Help with VRAM allocation Lenovo Thinkpad C13 Yoga

dement0re · August 27, 2025, 6:08am

Hello everyone,

First of all, I want to say a huge thank you to everyone involved in this project. Your work is incredible.

I’m new here, and I’ve successfully installed Fedora 42 on my 16GB RAM model. Everything is running great!

My only issue is with the VRAM allocation. It’s currently fixed at 512MB, and I’d love to increase it for better GPU performance. Unfortunately, there is no option in the BIOS/UEFI to change the UMA buffer size.

I’ve been reading through the forum and I found this specific post which discusses flashing a firmware to allocate more VRAM: https://forum.chrultrabook.com/t/thinkpad-c13-yoga-only-5-7gb-ram-available/259/34

I also tried using the Smokeless_UMAF tool (https://github.com/DavidS95/Smokeless_UMAF/tree/main), but unfortunately without success.

Has anyone managed to increase the VRAM on this specific model? Any advice on the correct procedure to flash the firmware or any other potential solutions would be greatly appreciated.

Thanks again for the amazing work on this project and for any help you can provide

MrChromebox · August 27, 2025, 2:04pm

there is zero benefit to setting the UMA larger than 512MB on these boards, and setting it larger than 1GB doesn’t even work.

dement0re · August 27, 2025, 5:26pm

I understand that for general use, there’s little benefit to setting the UMA buffer above 512MB since the driver and GTT handle memory management efficiently. My situation, however, requires a specific workaround for a known limitation in Ollama when running LLMs on iGPUs.

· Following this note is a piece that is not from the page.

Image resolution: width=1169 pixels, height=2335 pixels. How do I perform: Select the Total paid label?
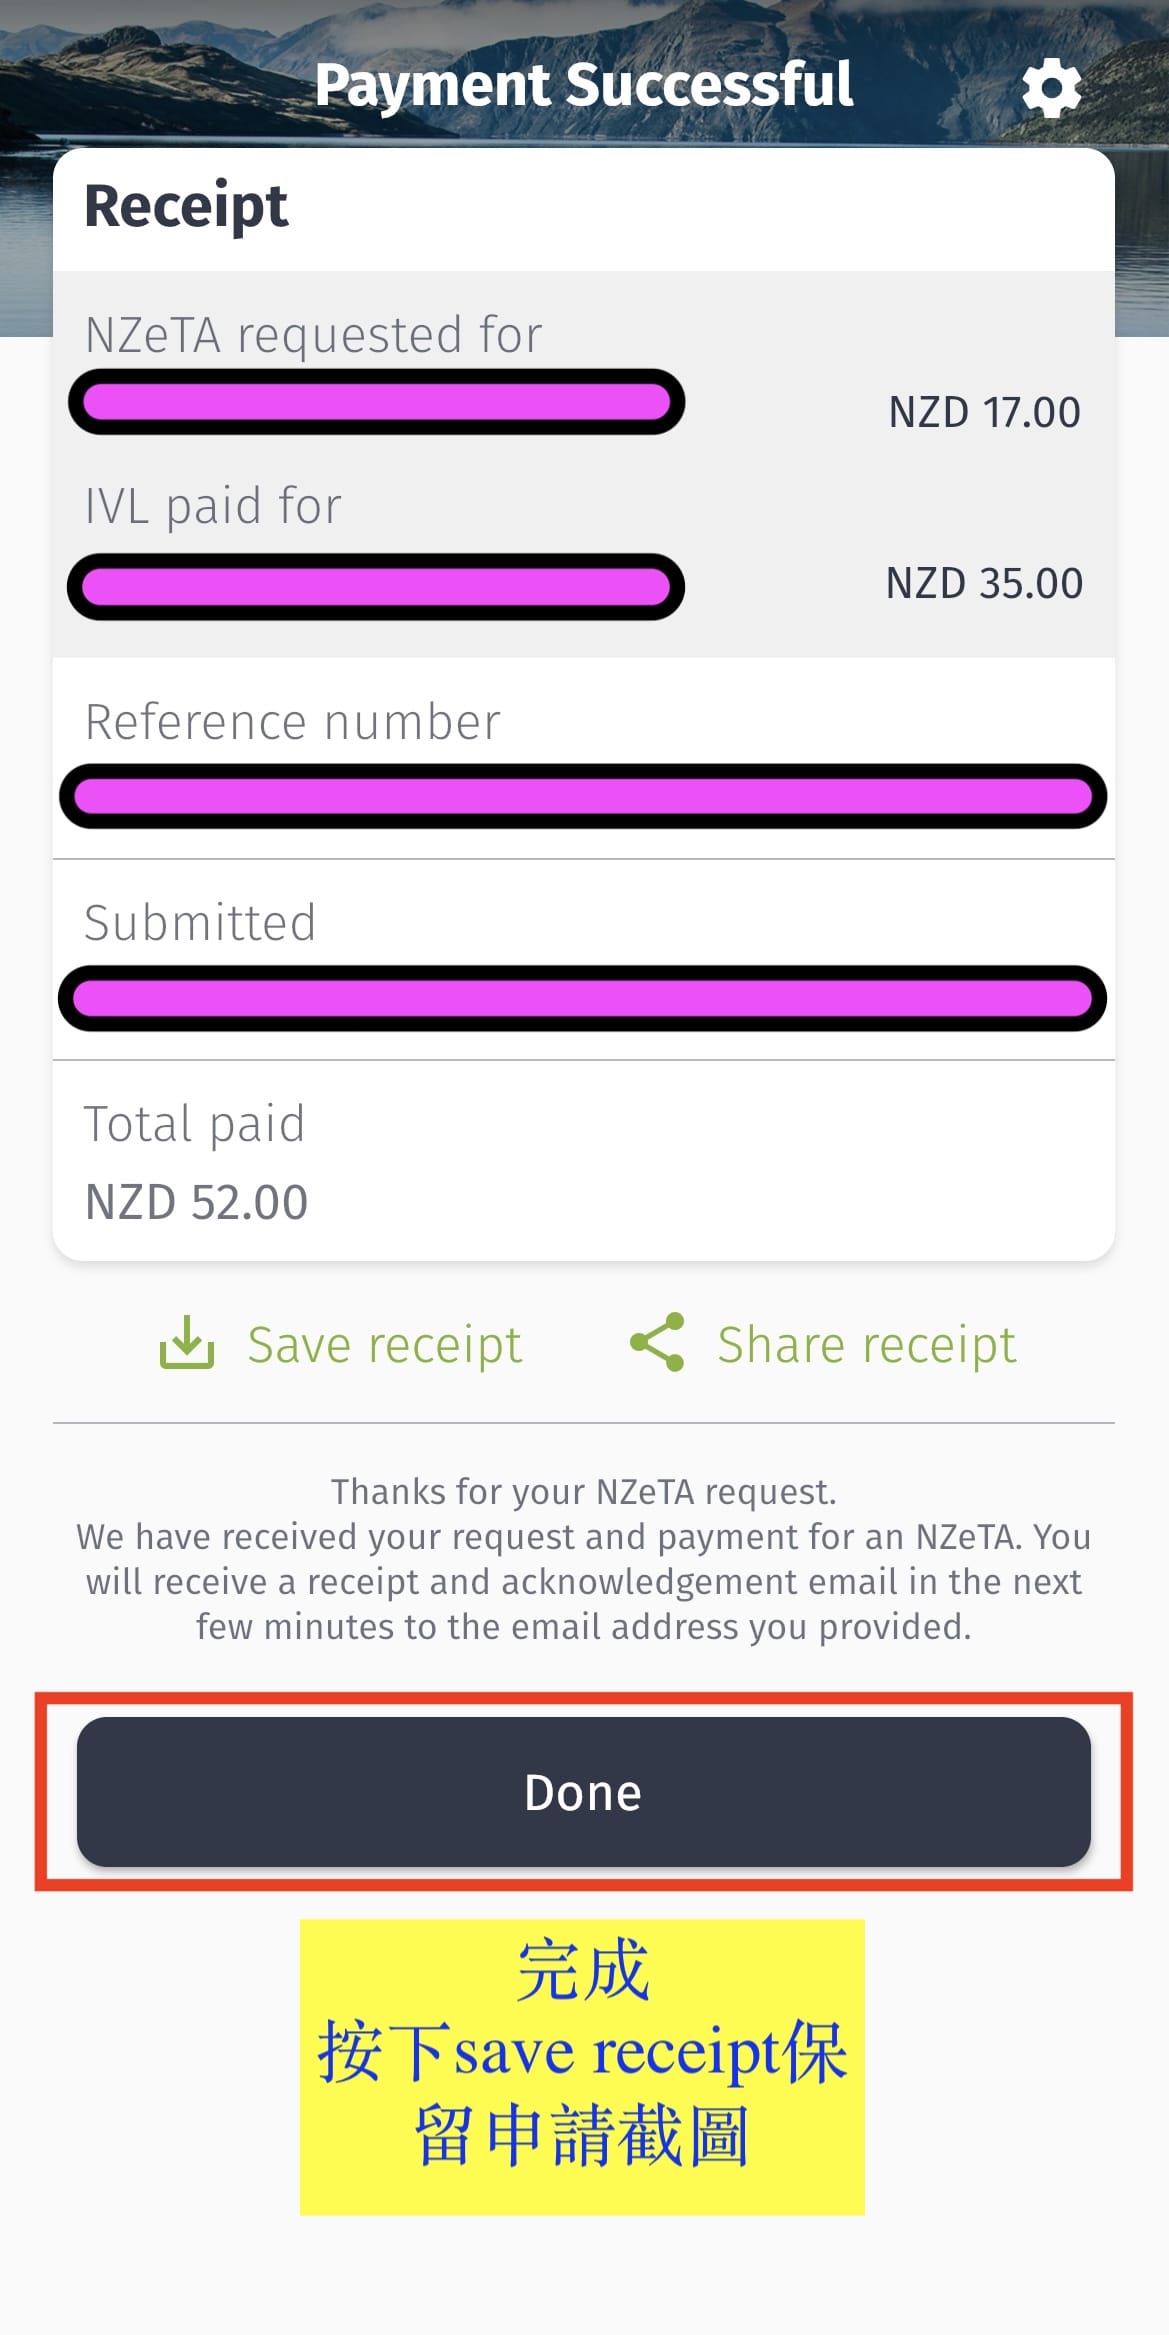tap(194, 1125)
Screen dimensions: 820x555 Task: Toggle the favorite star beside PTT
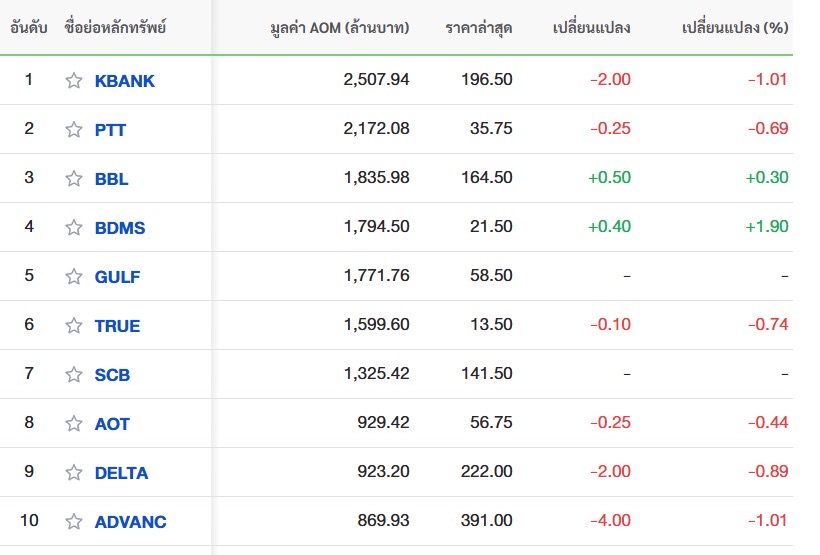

The core issue is that Ollama’s hardware detection only queries the dedicated VRAM allocated by the UMA buffer, ignoring the much larger pool of system memory accessible via the GTT. As a result, if an LLM exceeds the UMA buffer size, Ollama incorrectly determines there is insufficient GPU memory and reverts to a CPU-only fallback, making hardware acceleration unusable.

My goal is to “trick” this flawed detection logic. By setting an unusually large UMA buffer (e.g., 6GB or more), Ollama will register enough “dedicated” VRAM and load the model onto the iGPU. To be clear, this is not for a general performance increase but purely to bypass this specific software bottleneck.

While I’m also exploring how to enable Vulkan support in Ollama as a more permanent solution (since the underlying llama.cpp handles GTT correctly via Vulkan, a capability not yet exposed in Ollama), I would still like to try the UMA buffer modification as a direct, hardware-level test to see if it’s a viable solution.

Regarding your comment about it not working over 1GB, would you mind describing the issues you ran into?

Thank you again for your quick response, I really appreciate it.

MrChromebox · August 27, 2025, 6:46pm

the device will simply not boot. The (closed-source) AMD blobs simply don’t support anything that large. 2GB and above requires using MMIO both above and below 4GB, which isn’t supported by the blobs or coreboot. I don’t even think you can do above 4GB for the GPU MMIO since FSP is 32-bit and so the GPU would fail to init altogether.